*PROMPT*.
Each line from the one containing "This screenshot has width=1306, height=890." to the last line of the listing below is to be duplicated exactly, and no picture is to be carried over.

-- DATA SUPPLIED follows --

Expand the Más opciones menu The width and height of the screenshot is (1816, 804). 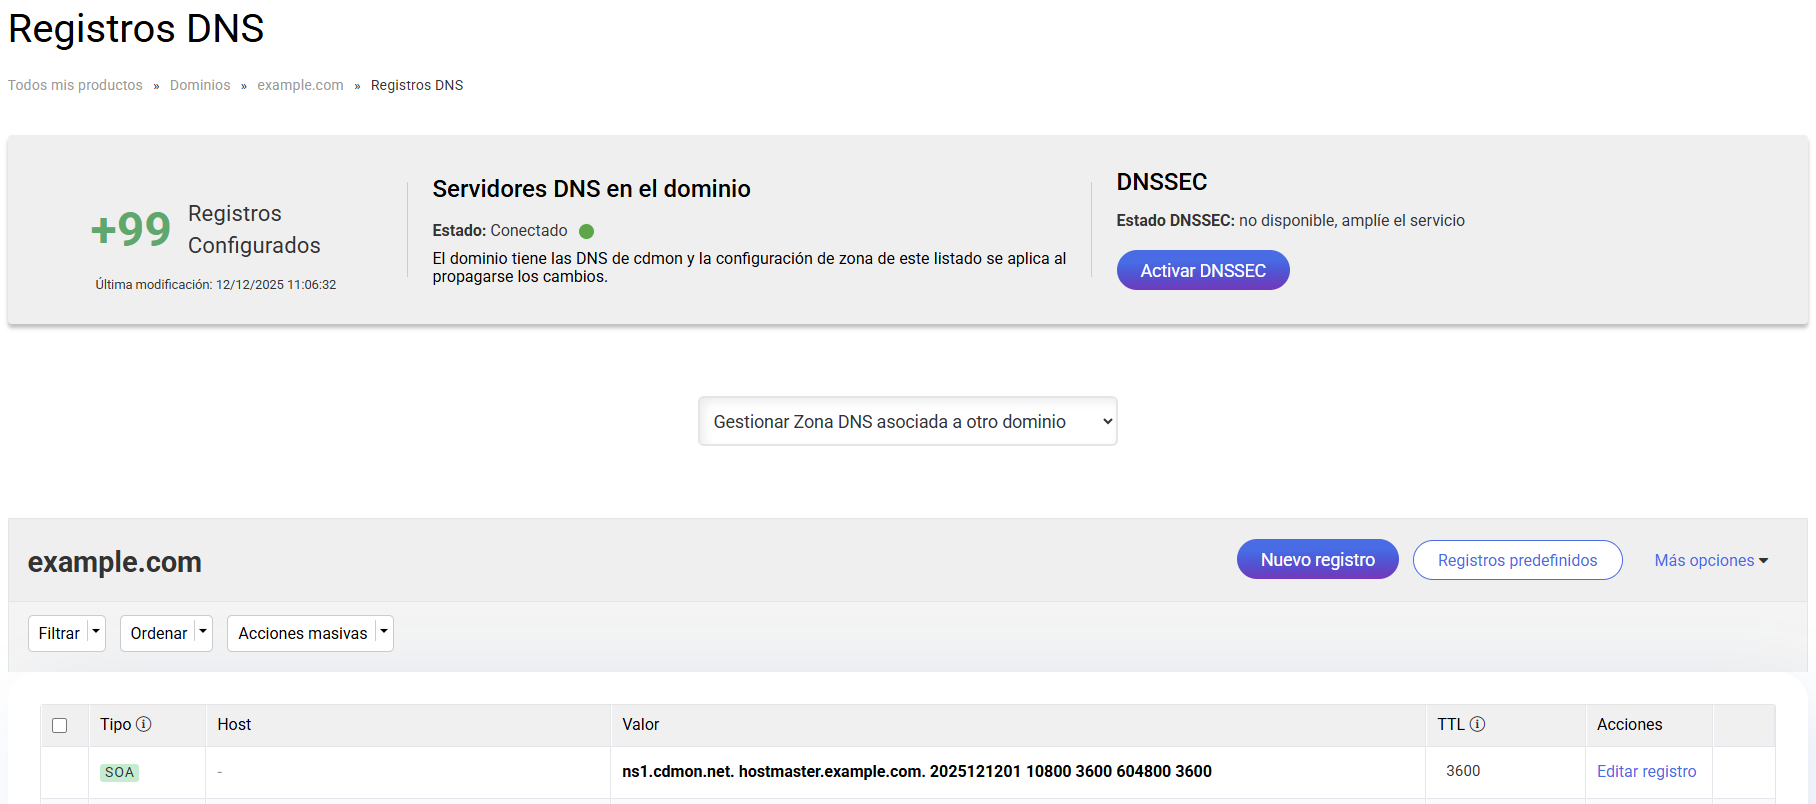[1710, 560]
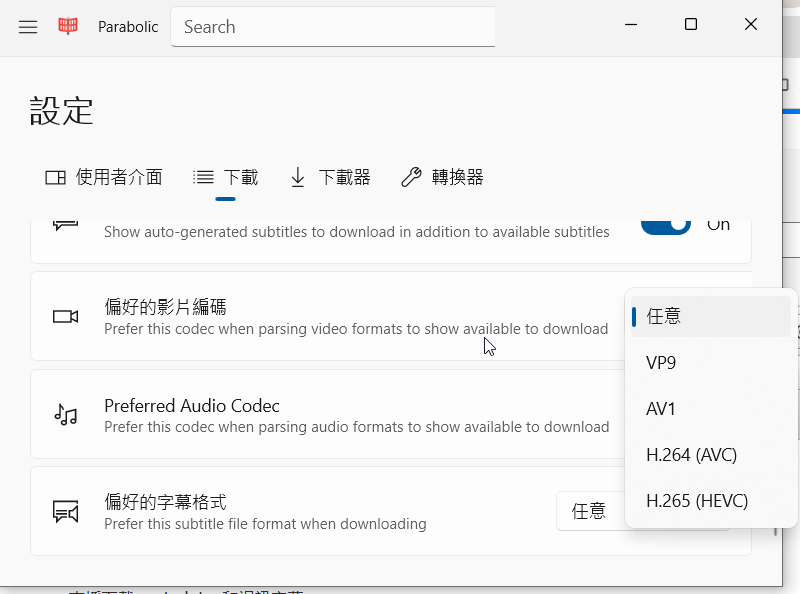This screenshot has height=594, width=800.
Task: Click the Preferred Audio Codec setting row
Action: (330, 415)
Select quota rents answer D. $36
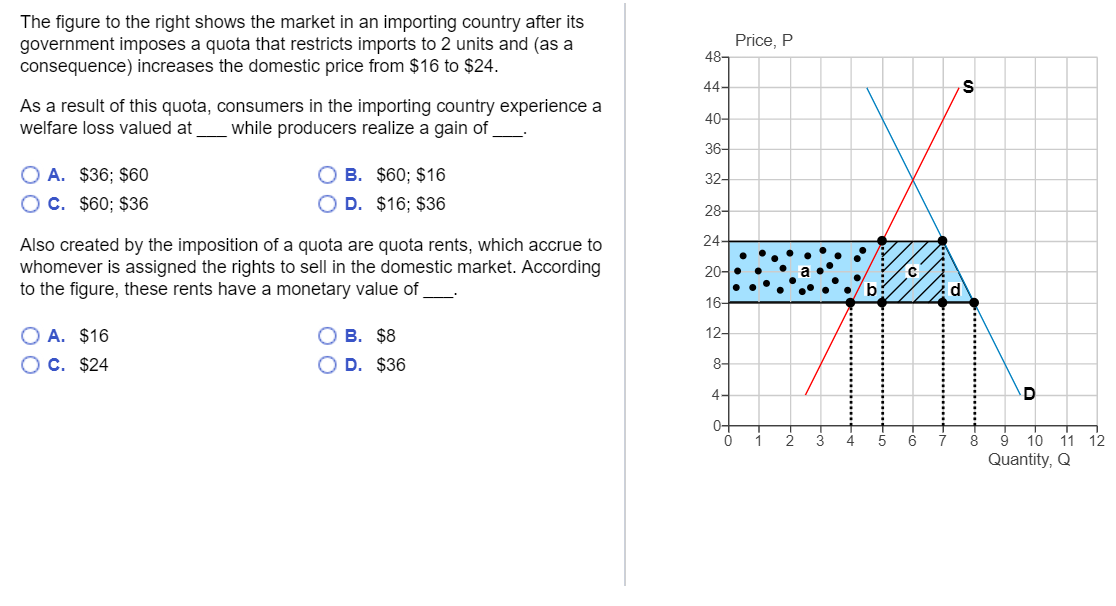 pyautogui.click(x=327, y=364)
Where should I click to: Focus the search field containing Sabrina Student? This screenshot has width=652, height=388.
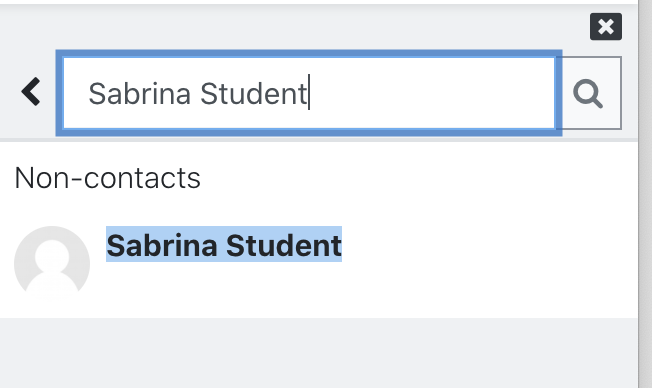(x=309, y=93)
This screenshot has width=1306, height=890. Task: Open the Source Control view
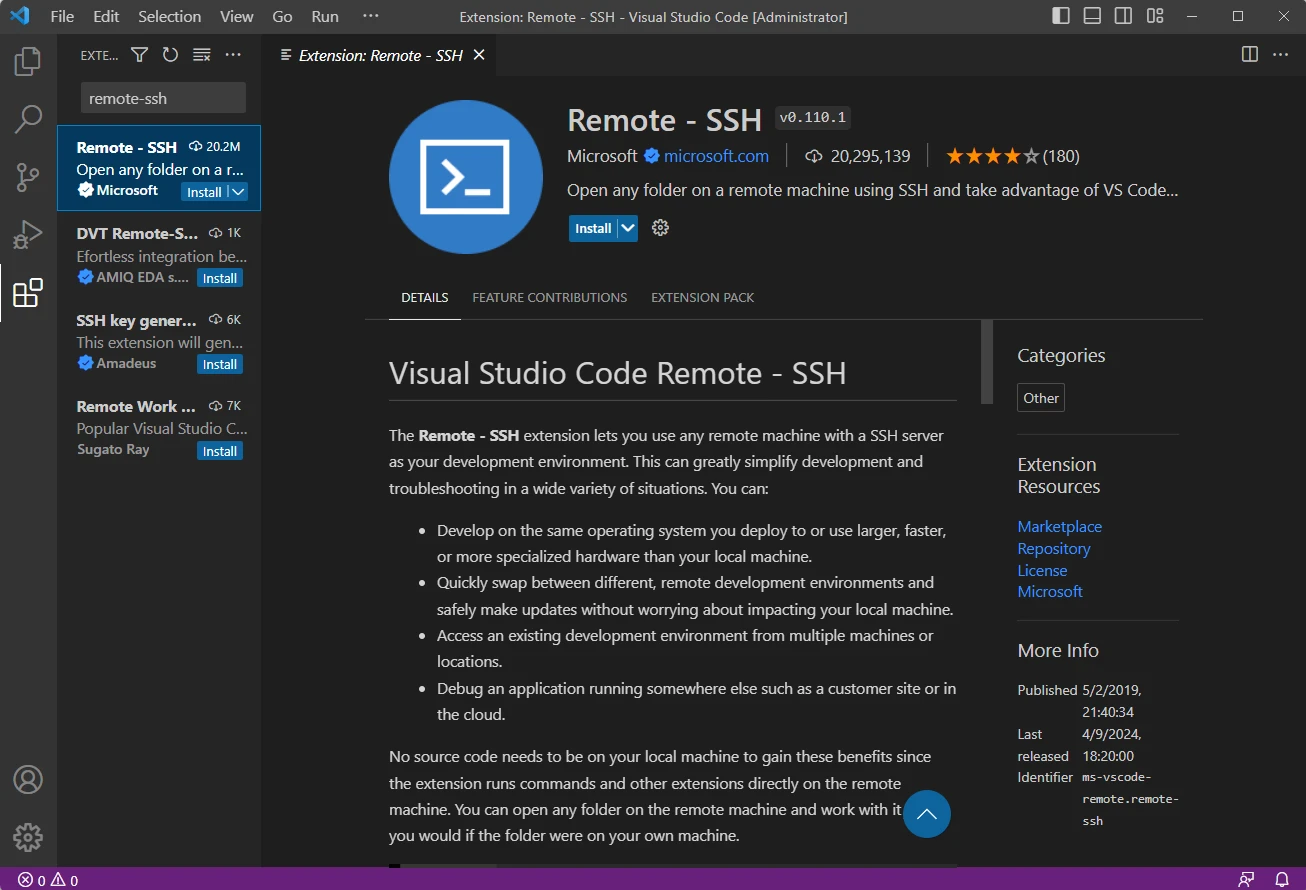click(x=28, y=177)
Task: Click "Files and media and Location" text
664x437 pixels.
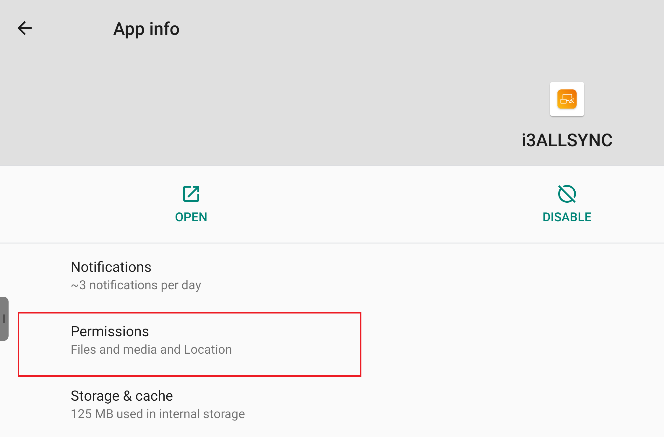Action: pyautogui.click(x=151, y=350)
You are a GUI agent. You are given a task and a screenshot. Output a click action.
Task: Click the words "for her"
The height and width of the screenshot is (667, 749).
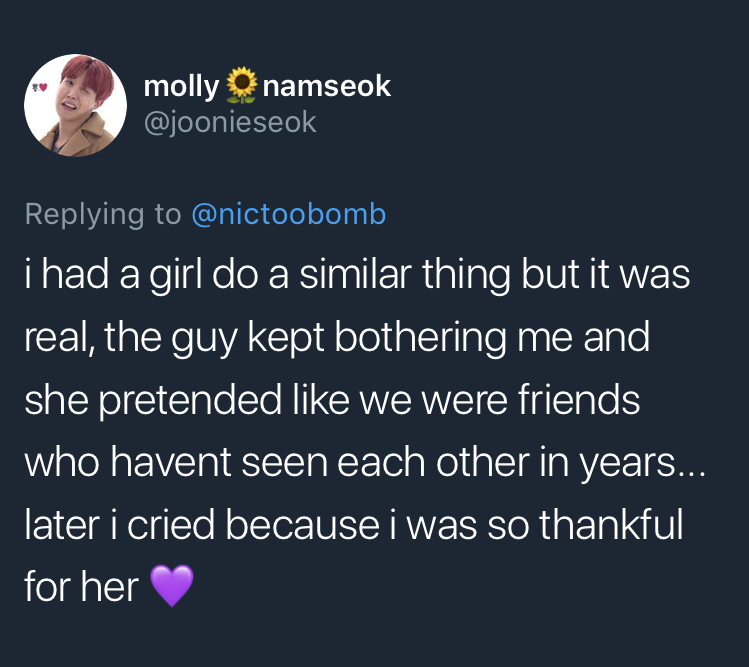[81, 586]
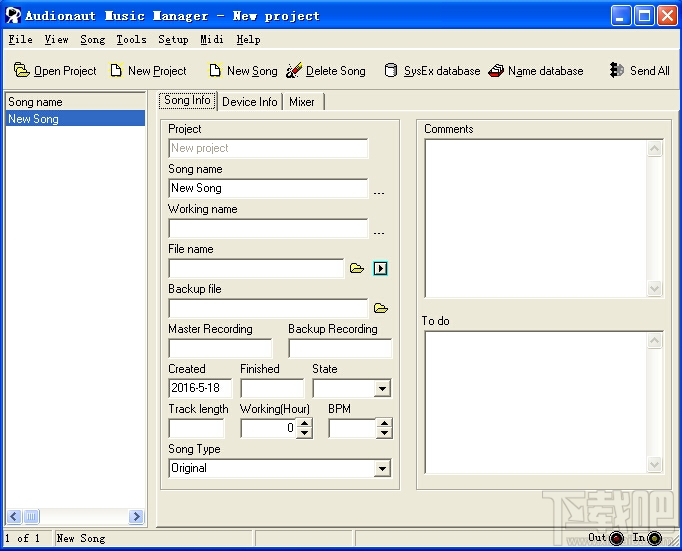
Task: Open the SysEx database
Action: pyautogui.click(x=391, y=70)
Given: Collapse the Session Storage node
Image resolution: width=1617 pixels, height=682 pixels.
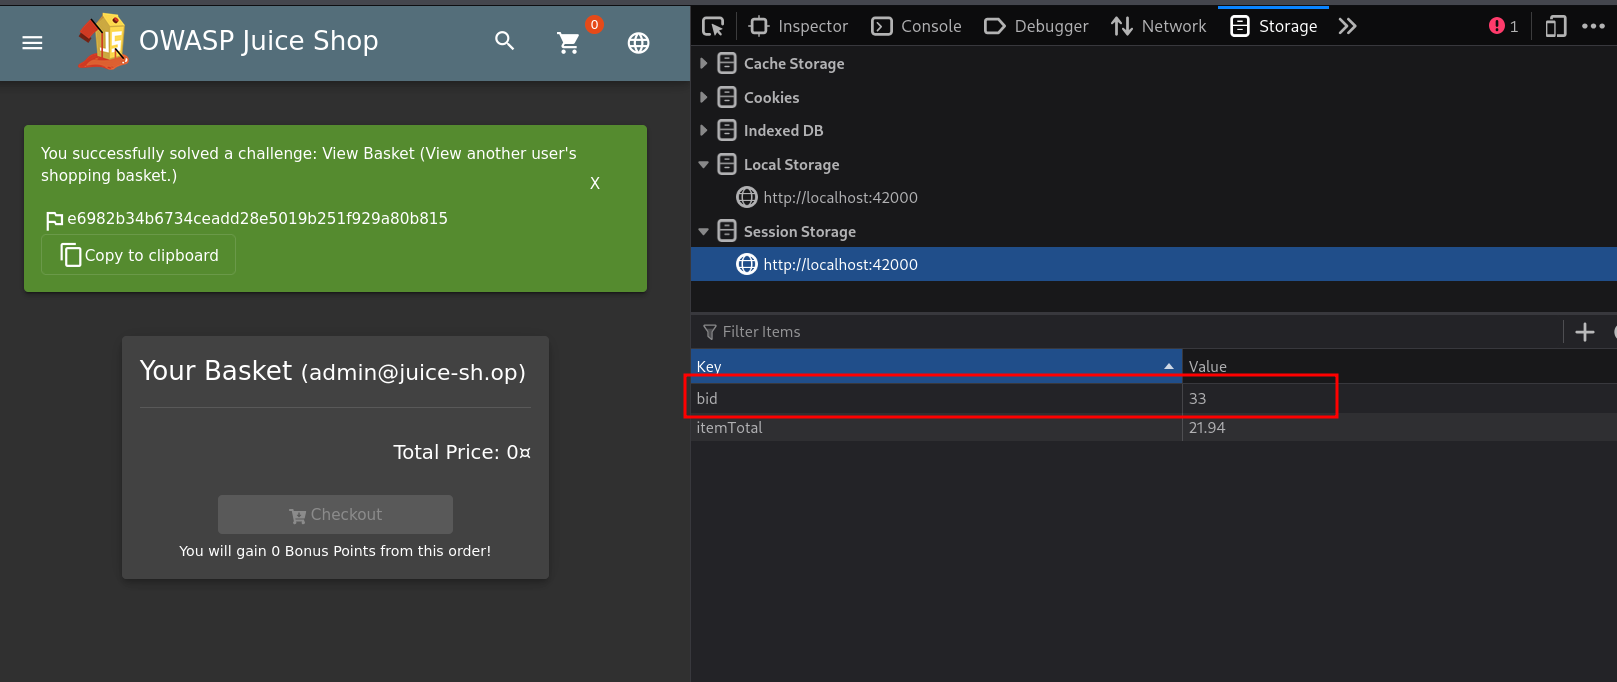Looking at the screenshot, I should pos(704,232).
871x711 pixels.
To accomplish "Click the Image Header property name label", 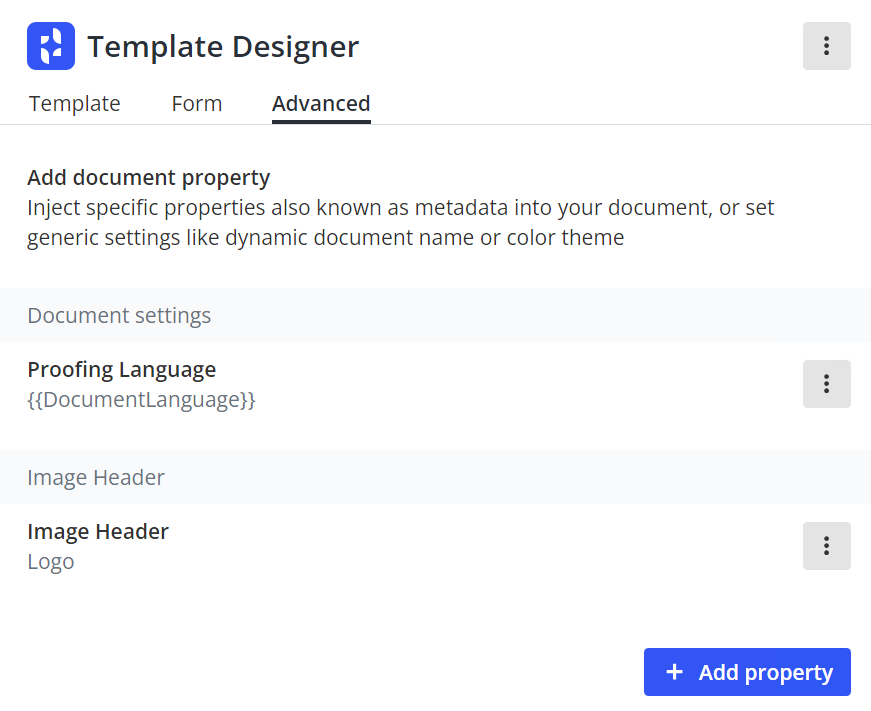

-- DATA SUPPLIED concluded --

*FINISHED TASK*.
This screenshot has width=1306, height=890. Task: Open the Source Control view
click(x=28, y=177)
Task: Click "Files and media and Location" text
664x437 pixels.
Action: pyautogui.click(x=151, y=350)
You are a GUI agent. You are given a task and a screenshot. Output a click action.
Task: Click the words "for her"
The height and width of the screenshot is (667, 749).
[81, 586]
Task: Open the SysEx database
Action: pyautogui.click(x=391, y=70)
Given: Collapse the Session Storage node
Image resolution: width=1617 pixels, height=682 pixels.
Looking at the screenshot, I should pos(704,232).
871x711 pixels.
To accomplish "Click the Image Header property name label", 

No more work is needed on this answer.